Ева привела с собой Верна. Какой ужас! Верн по-прежнему слишком маленький для своего возраста, его светлые волосы кажутся совсем белыми. Из носа у него, как обычно, течет. На нем только комбинезон, даже без рубашки, и он − босой. Стоит босыми ногами прямо на ковре, Мораг вдруг видит его глаза − испуганные и в то же время хитрые. Ну и жизнь у него.

− Господи... Я тебе так сочувствую, Ева.

Да, сочувствует, но лучше бы Ева ушла. Сию же минуту. Чтобы никто не увидел, как они разговаривают.

Волосы у Евы все того же желтовато-белесого цвета, это и могло бы быть даже красиво, но они, как всегда, растрепаны и торчат во все стороны. К тому же Ева не слишком часто моет голову. Ходит она все в таких же старых тряпичных платьях, похожих на мешок из-под картошки. Ева вовсе не изменилась к лучшему. Она больше не учится вместе с Мораг. Она дважды проваливалась на экзаменах, она все еще в седьмом классе, и не в школе при колледже, а в обычной средней. Мораг стыдно, но она рада, что они с Евой теперь в разных школах. Иногда они утром встречаются на Горной улице, вместе поднимаются наверх до развилки, а дальше идут каждая своей дорогой.

Похоже, жизнь уже придавила Еву. А Мораг не позволит − да, да, не позволит, − чтобы с ней жизнь обошлась так же. Но ей невыносимо видеть Еву слишком часто.

− Господи... Я тебе очень сочувствую, − повторяет она. − Ты извини, я должна отойти. Милли не любит, когда мы на работе болтаем с подругами.

При слове «подруги» Ева на мгновение расцветает. Но потом до нее доходит истинный смысл.

− Конечно, Мораг. Я понимаю.

И, неуклюже топая, уходит вместе с Верноном. При этой худобе − и такая тяжелая походка, невозможно! Мораг хочется окликнуть Еву, позвать ее обратно. Но она молчит.

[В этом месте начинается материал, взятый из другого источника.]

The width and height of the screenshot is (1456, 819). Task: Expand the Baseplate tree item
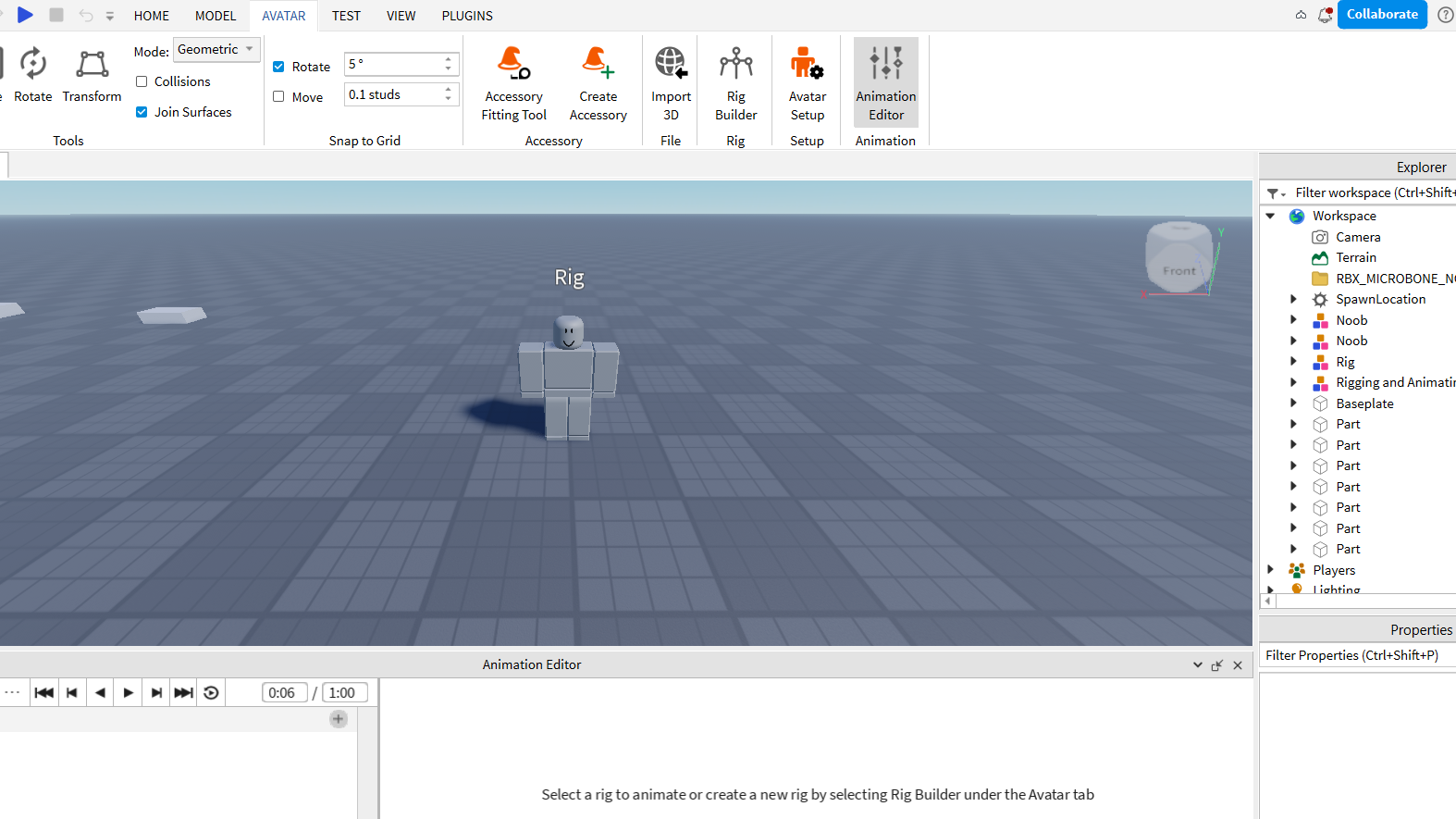click(1293, 403)
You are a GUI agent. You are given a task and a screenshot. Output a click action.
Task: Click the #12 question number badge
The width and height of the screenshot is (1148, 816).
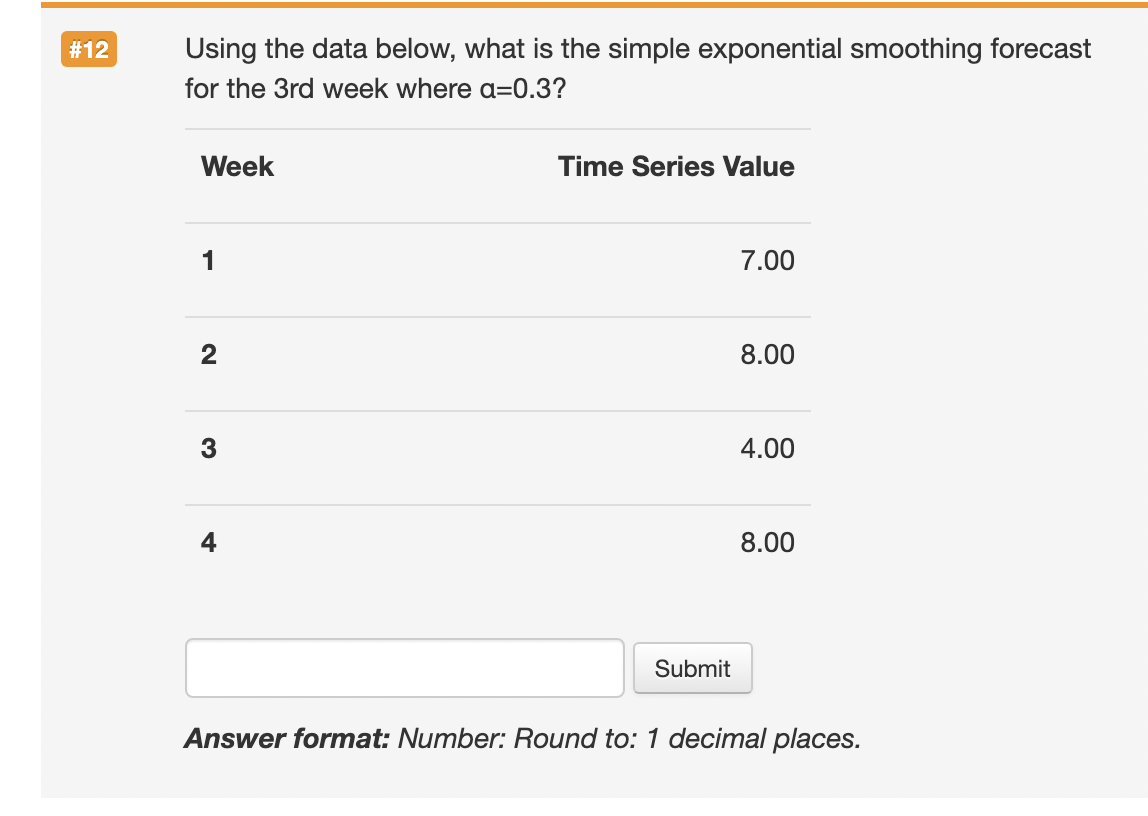point(88,48)
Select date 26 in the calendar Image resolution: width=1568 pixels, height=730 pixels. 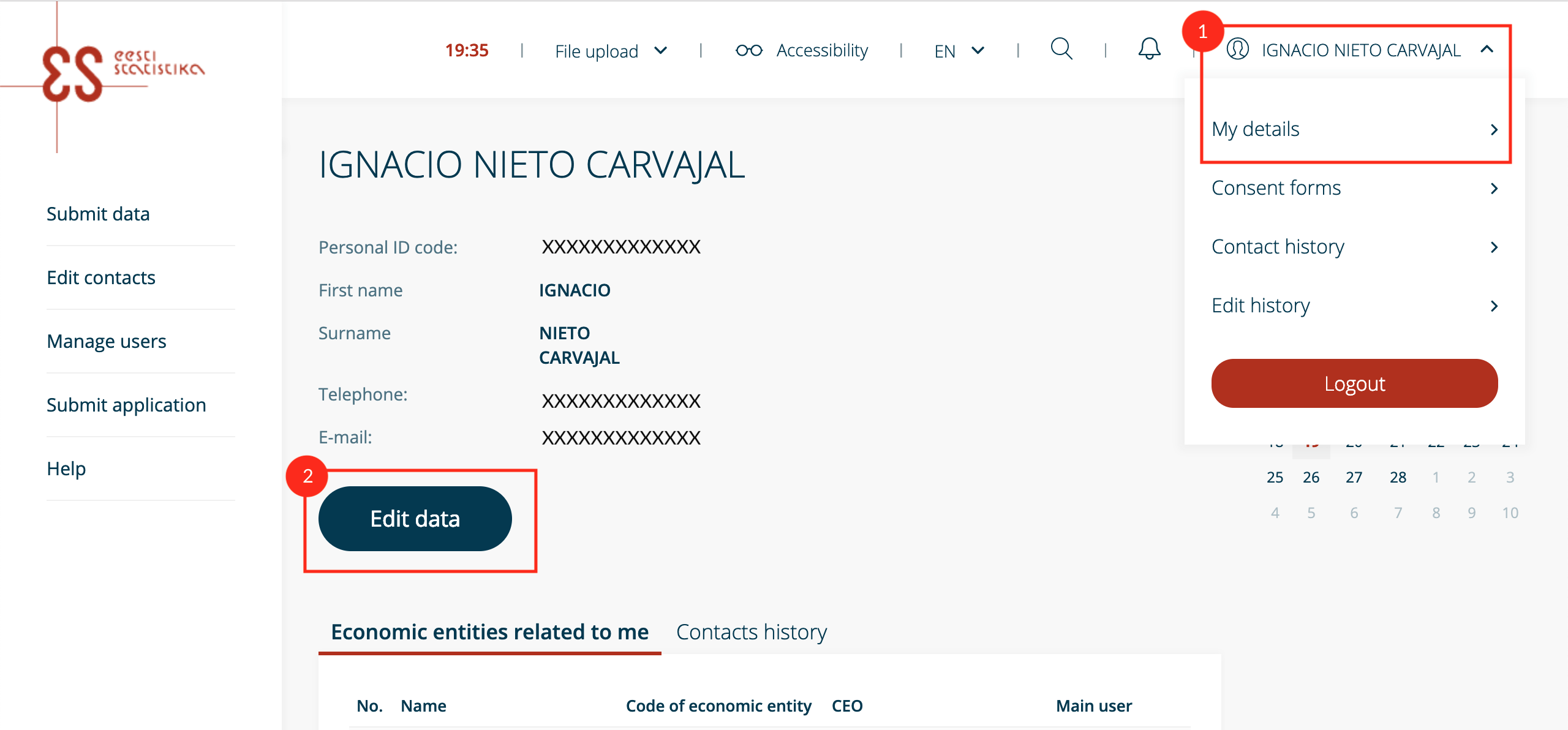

В магазин входит миссис Камерон − вечно она суетится, вертится во все стороны, как трясогузка, и стрекочет, как сто тысяч кузнечиков. На ней костюм из ацетатного шелка, синий и почему-то очень знакомый − а-а, ясно, это же тот темно-розовый, в котором она сто лет ходила в церковь каждое воскресенье, а теперь, значит, перекрасила. В руках она держит белые перчатки и сумочку. Вместе с ней входит Стейси, вся такая подтянутая, маленькая, хорошенькая: вишневое в белый горошек платье, длинные волосы безукоризненно уложены в прическу «паж», а спереди такие крупные мягкие локоны, совсем как в кино у Бетти Грэбл, и хоть убейте, непонятно, как они у нее не разваливаются, потому что Мораг втыкает себе в голову сто пятьдесят тысяч заколок, а все равно ничего не держится, до того у нее густые и тяжелые волосы. Вид у Стейси смущенный. Ей небось стыдно за свою мамочку, и ничего удивительного. Через каждые два шага миссис Камерон прижимает руку к сердцу, останавливается и начинает так задыхаться, что сразу видно, каких ей это стоит сил. Она всегда изображает, будто уже одной ногой в могиле.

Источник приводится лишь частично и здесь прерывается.